**Consigna 1**
Responde estas preguntas con los datos del fragmento de texto sobre la autoría y la presencia:
(a) ¿Con qué se sostiene la autoría, más allá de la letra, según advirtió Foucault?
(b) ¿Qué nombre dio Derrida al modo de producción mediático de las tecnologías digitales?
(c) ¿Qué se cita como una de las expresiones paradigmáticas de ese modo de producción?
**Consigna 2**
Devuelve sin cambios la parte del fragmento de texto que empieza en "Si Foucault advirtió" y acaba en "mito, quizá universal.".

**Fragmento de texto**
----------------------------------------
Si Foucault advirtió que la autoría se sostiene, más allá de la letra, con el cuerpo y con la “propia” experiencia, Derrida no dejó de anotar que las tecnologías digitales, ese modo de producción mediático al que llamó artefactualidad (1996) -ojo perpetuo, pretensión de “directo” absoluto, de cobertura “total”, una de cuyas expresiones paradigmáticas fue Gran Hermano- se inscriben justamente en la obsesión de la presencia, un rasgo de la vieja metafísica, que sobrevive en nuestras sociedades de fuerte incredulidad, ligado a la ilusión de completitud, autenticidad, verdad, que encuentra en el sujeto –la persona- un anclaje esencial. Ver o escuchar a alguien “en persona” da cuenta de ese mito, quizá universal.
----------------------------------------
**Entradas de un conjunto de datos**
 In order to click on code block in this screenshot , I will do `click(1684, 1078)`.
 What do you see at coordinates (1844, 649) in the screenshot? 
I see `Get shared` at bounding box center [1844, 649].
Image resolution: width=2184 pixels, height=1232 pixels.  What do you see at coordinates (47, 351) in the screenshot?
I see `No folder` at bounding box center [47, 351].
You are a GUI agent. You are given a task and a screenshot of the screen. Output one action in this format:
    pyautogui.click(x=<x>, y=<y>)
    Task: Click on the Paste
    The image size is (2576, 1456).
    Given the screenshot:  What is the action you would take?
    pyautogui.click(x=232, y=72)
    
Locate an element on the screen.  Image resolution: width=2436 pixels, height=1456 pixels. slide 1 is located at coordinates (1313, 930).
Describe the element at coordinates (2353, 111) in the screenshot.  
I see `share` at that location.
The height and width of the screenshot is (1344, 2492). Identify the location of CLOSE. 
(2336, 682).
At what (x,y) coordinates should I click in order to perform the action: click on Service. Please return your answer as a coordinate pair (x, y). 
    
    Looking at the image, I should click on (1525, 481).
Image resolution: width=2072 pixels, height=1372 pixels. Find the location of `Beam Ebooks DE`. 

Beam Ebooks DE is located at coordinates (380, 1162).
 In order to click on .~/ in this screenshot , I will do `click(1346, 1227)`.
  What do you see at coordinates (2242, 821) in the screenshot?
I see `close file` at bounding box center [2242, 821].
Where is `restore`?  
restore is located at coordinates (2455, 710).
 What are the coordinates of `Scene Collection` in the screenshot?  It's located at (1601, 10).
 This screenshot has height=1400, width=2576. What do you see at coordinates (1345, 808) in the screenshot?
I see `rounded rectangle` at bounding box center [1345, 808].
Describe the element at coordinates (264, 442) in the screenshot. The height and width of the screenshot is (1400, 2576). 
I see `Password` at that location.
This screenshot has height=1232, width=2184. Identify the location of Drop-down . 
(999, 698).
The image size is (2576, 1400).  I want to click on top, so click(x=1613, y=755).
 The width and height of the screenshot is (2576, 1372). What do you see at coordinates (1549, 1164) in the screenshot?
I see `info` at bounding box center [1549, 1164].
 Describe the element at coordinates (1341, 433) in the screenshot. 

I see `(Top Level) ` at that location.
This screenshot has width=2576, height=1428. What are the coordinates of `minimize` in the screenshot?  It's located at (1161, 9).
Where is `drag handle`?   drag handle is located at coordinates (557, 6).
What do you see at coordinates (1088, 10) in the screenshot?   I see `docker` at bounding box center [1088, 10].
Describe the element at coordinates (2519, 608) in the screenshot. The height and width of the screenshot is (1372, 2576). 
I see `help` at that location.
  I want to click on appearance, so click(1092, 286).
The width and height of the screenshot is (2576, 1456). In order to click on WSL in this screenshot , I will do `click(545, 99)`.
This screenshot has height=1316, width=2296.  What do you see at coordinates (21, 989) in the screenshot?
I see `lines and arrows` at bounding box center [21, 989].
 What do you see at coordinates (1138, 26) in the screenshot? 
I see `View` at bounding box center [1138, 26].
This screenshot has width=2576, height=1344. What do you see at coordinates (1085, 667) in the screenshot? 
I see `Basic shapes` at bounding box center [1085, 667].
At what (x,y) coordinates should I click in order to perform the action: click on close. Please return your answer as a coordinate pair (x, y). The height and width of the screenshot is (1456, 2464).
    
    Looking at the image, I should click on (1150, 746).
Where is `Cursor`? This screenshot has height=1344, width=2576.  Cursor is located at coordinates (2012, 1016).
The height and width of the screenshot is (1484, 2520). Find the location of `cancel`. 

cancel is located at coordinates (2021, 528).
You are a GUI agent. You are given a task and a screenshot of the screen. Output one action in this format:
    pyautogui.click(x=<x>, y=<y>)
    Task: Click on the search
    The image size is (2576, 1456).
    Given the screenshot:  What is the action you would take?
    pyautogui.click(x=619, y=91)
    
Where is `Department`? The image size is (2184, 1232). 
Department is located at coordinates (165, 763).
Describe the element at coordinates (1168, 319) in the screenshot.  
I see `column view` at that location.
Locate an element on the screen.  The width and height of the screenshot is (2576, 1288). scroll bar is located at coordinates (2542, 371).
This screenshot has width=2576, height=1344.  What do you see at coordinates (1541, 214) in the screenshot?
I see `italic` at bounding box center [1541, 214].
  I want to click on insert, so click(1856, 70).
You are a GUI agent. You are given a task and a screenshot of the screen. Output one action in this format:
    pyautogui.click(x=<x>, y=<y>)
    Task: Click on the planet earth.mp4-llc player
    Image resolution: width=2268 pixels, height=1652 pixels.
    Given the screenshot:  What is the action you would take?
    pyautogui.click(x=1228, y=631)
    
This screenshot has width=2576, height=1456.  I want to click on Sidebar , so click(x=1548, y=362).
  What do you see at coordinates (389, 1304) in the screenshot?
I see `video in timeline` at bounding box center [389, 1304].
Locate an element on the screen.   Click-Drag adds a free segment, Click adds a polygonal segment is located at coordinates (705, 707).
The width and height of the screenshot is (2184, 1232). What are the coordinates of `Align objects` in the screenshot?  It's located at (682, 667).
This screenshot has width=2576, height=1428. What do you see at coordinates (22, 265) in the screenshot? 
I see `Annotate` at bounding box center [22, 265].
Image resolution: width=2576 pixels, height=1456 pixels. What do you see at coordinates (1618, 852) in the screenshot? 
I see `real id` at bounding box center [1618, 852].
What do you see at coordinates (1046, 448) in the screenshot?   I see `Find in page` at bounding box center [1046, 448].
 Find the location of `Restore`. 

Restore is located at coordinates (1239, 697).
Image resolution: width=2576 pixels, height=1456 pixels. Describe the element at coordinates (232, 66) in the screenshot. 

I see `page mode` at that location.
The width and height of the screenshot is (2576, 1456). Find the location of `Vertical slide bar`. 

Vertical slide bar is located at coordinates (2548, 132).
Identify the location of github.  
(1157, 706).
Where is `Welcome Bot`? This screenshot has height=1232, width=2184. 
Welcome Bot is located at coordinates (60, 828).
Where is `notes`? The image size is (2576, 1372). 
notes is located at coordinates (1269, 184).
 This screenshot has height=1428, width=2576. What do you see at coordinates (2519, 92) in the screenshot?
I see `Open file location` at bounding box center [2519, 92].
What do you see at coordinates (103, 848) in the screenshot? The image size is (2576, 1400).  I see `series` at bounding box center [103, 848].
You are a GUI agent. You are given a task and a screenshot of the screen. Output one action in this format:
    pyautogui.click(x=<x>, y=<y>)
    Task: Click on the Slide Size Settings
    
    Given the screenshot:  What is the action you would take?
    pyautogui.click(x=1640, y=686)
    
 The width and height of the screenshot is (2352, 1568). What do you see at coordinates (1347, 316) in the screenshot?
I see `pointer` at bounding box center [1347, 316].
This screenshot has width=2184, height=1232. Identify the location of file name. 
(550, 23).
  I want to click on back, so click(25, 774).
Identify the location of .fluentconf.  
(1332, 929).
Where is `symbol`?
----------------------------------------
**Resultado 1**
(a) Con el cuerpo y con la "propia" experiencia.
(b) Artefactualidad.
(c) Gran Hermano.

**Resultado 2**
Si Foucault advirtió que la autoría se sostiene, más allá de la letra, con el cuerpo y con la “propia” experiencia, Derrida no dejó de anotar que las tecnologías digitales, ese modo de producción mediático al que llamó artefactualidad (1996) -ojo perpetuo, pretensión de “directo” absoluto, de cobertura “total”, una de cuyas expresiones paradigmáticas fue Gran Hermano- se inscriben justamente en la obsesión de la presencia, un rasgo de la vieja metafísica, que sobrevive en nuestras sociedades de fuerte incredulidad, ligado a la ilusión de completitud, autenticidad, verdad, que encuentra en el sujeto –la persona- un anclaje esencial. Ver o escuchar a alguien “en persona” da cuenta de ese mito, quizá universal.